- **Stated task**
Reproduce the lines in the stretch from "The image size is (442, 353)." through "point(111,348)", changing "value" to "figure" and leaving everything else untouched. Omit the pictures.

## begin Data supplied

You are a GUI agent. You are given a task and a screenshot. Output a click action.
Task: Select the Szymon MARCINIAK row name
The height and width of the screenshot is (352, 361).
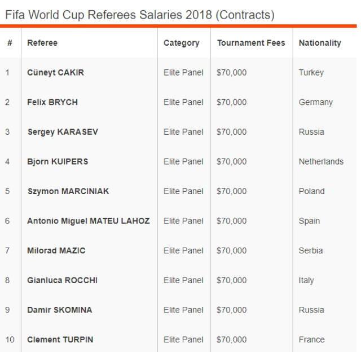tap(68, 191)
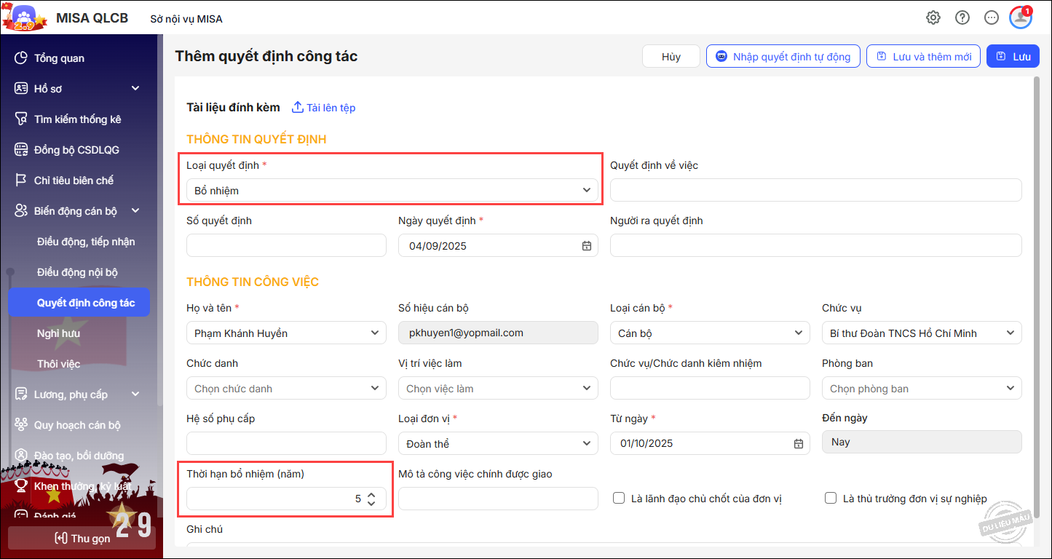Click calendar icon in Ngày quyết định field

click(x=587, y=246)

## end Data supplied
## begin Data supplied

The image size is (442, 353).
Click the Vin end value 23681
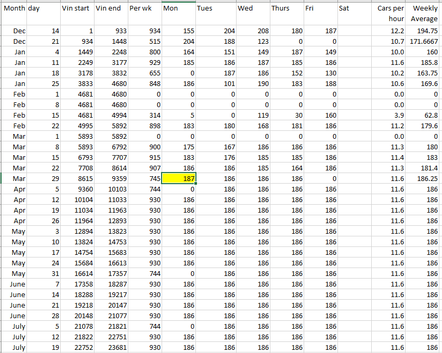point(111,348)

## end Data supplied

- **Answer**
The image size is (442, 353).
Click the Vin end figure 23681
point(111,348)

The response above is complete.